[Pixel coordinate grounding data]
::::

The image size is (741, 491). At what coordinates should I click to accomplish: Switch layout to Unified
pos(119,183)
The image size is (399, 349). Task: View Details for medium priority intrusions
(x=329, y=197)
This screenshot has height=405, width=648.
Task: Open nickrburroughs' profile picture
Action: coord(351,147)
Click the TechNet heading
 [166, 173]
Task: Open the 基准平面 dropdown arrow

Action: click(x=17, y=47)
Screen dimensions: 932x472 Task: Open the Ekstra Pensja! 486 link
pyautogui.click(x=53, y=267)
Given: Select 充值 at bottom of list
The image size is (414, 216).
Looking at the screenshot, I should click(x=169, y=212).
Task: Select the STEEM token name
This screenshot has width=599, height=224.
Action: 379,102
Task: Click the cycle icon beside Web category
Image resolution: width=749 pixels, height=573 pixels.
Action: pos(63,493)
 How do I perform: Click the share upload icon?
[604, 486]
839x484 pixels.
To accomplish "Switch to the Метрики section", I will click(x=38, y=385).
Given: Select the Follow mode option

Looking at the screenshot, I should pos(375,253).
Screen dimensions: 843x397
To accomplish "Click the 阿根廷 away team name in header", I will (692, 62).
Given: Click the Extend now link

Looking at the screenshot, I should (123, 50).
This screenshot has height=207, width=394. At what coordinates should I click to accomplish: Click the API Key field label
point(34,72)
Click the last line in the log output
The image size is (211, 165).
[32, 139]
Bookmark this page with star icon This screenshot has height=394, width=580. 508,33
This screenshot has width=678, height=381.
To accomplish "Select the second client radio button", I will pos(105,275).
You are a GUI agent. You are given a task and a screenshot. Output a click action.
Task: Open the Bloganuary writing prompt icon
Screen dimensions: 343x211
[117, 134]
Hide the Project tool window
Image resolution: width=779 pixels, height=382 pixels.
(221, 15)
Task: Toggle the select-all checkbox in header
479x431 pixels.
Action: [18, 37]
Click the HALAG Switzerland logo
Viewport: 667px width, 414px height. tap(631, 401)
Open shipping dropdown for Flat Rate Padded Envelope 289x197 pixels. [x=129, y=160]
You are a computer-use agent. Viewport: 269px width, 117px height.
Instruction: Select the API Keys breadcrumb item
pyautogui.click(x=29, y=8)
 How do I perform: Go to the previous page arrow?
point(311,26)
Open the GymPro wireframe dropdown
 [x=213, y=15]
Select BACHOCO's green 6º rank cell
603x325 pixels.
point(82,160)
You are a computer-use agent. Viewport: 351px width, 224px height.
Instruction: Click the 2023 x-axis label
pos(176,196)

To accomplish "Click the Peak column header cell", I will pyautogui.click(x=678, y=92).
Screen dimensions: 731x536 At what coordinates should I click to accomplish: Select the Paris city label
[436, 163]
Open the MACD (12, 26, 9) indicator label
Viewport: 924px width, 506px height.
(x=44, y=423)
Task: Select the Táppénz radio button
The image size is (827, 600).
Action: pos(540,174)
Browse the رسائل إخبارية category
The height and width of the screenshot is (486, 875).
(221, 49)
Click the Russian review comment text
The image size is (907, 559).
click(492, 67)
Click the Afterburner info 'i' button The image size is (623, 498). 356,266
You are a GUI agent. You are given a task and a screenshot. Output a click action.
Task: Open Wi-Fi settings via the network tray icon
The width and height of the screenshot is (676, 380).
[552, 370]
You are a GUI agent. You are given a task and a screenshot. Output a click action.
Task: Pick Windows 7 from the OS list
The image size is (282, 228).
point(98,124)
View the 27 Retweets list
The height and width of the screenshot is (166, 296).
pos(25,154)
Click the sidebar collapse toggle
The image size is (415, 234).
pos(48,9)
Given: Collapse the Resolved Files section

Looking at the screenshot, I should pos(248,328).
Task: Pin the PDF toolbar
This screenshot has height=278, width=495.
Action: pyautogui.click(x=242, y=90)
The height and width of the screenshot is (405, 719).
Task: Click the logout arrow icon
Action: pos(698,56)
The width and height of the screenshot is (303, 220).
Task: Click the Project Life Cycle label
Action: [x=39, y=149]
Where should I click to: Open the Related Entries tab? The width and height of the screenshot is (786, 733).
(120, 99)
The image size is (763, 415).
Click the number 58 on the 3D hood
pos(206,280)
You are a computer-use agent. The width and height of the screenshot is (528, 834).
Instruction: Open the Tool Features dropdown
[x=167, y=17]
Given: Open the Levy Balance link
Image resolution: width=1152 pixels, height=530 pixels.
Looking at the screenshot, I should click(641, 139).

::::

EXERCISE DESCRIPTION: Repeat exactly the lines from the first line of the records above through the line containing "839x484 pixels.", both included, and nothing else.

TASK SOLUTION:
The image size is (741, 491). At what coordinates should I click to accomplish: Switch layout to Unified
pos(119,183)
The image size is (399, 349). Task: View Details for medium priority intrusions
(x=329, y=197)
This screenshot has height=405, width=648.
Task: Open nickrburroughs' profile picture
Action: coord(351,147)
Click the TechNet heading
 [166, 173]
Task: Open the 基准平面 dropdown arrow

Action: click(x=17, y=47)
Screen dimensions: 932x472 Task: Open the Ekstra Pensja! 486 link
pyautogui.click(x=53, y=267)
Given: Select 充值 at bottom of list
The image size is (414, 216).
Looking at the screenshot, I should click(x=169, y=212).
Task: Select the STEEM token name
This screenshot has width=599, height=224.
Action: 379,102
Task: Click the cycle icon beside Web category
Image resolution: width=749 pixels, height=573 pixels.
Action: pos(63,493)
 How do I perform: Click the share upload icon?
[604, 486]
839x484 pixels.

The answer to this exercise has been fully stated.